Rock and roll knows no limits—that’s why it’s survived despite the changing whims of social mores. It’s a stentorian spirit, sometimes laying low while culture tests its will with namby-pamby versions of its soul. It’s clever in its strategies,though, allowing the forces of the lowest common denominator to think they’ve tamed it, homogenized it, bloated it beyond recognition. It worked with Elvis, didn’t it?
The thing that is Rock and Roll pays it no mind—its minions are legion, and they all want to be a part of the Mother Organism—for every one who falls victim to the mainstream, at least a thousand are gathered in garages to renew the primordial spirit from whence Rock drew its first breath, kicking and screaming to heaven and hell that it would not be denied. It may be compromised and commercialized by the business, and alternately vilified and sanctified by the critics, but its three chord structure is a fortress that’s ultimately impervious. It’s a universe unto itself, a self-contained society that reinvents itself as it goes along.
Patti Smith is more than a minion of Rock—she’s a high priestess whose dedication to the beast has, for more than thirty years, had a profound influence on its evolution. In the book The Words and Music of Patti Smith, author Joe Tarr attempts to dissect Smith’s career by examining every track she ever recorded in microcosmic detail. At 119 pages (168, if you count the supplemental bibliography, footnotes and index), Tarr has written the longest record review in the history of humankind. I don’t mean that as a compliment, either.
While Tarr may mean to offer a critical retrospective of Smith’s works, he relies heavily on reviews that were published at the time to validate his point. He looks at the reviews of the time the albums were released to paint a picture of Smith that’s politically correct, but offers little insight into the artist herself. He’s more concerned with pigeonholing Smith as a fan who became an icon than focusing on the boldness with which she pursued her career. In the process, he obsesses on “Rock ‘N’ Roll Nigger” for several pages, citing the N-word word itself as a basis to dismiss the song, and completely ignoring the real meaning of the lyrics, especially the “outside of society” part.
As a biography, The Words and Music of Patti Smith doesn’t offer any new insights into the artist’s life. It’s all been documented before, much of it quoted here. It quickly becomes apparent that Tarr is relying on old news to write a book, interjecting retrospective (and somewhat biased) personal viewpoints wherever the fancy strikes him. As criticism, it doesn’t fare much better.

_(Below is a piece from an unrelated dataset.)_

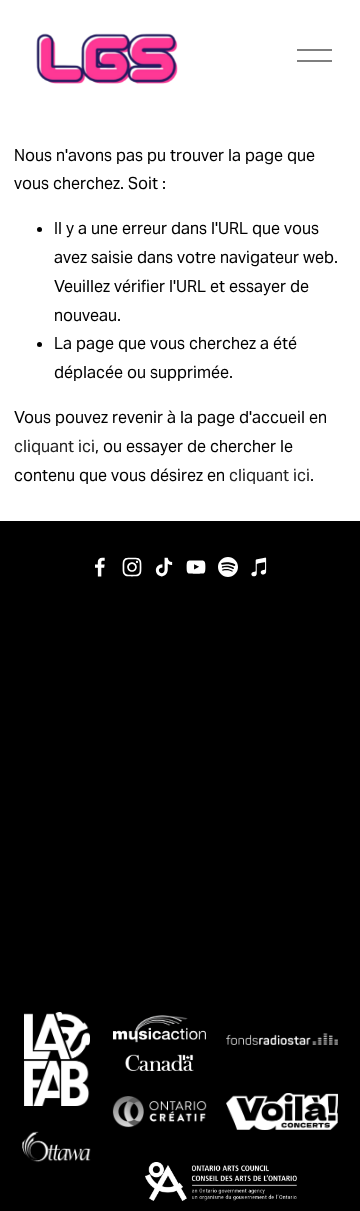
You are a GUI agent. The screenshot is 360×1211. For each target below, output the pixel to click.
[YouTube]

Granted, Tarr painstakingly looks at every song on each of Smith’s albums, too much so, in fact. He precedes every breakdown with the amateurish, and conceited, “this song is about…” intro. It’s been a hackneyed tool of amateur critics since Rock allowed journalism into its sphere, and it’s usually followed by a series of personal prejudices to illustrate the critic’s viewpoint. Rock music—indeed, all music, is impressionistic, and its meaning changes, for the listener and performer, with each new performance. Here’s an example:
To be fair, Tarr’s book offers an introduction of Patti Smith’s work, and her continuing influence, to an audience who may only have heard of her in the press, but are unfamiliar with her actual music. For those who have followed her career, The Words and Music of Patti Smith comes across as a lopsided account of her career from someone a generation removed from the New York scene that spawned punk.
More than any other woman, and more than most men, for that matter, Patti Smith has embodied the primal spirit of rock. Without her, there would be no Chrissie Hynde or Joan Jett. And without her, and the whole CBGB scene of the late seventies, there probably wouldn’t have been a Sex Pistols or Clash. She embraced the androgyny that her male counterparts had hinted at from the earliest days of Elvis, and forged a new path for every skinny wannabe rock star. She’s never shied away from politics or social issues, and she rocked them even when it was unfashionable.
That thing that is Rock and Roll would breathe much heavier without her presence. And that same entity can only shake its head in amusement when guys like Joe Tarr intellectualize her ad nauseum. The only way to appreciate Patti Smith is to listen to her albums. Sure. She slips every now and then, but she always regains her footing.
While The Words and Music of Patti Smith tries to offer a solid portrait of Patti Smith, it slips frequently, and never quite regains its footing.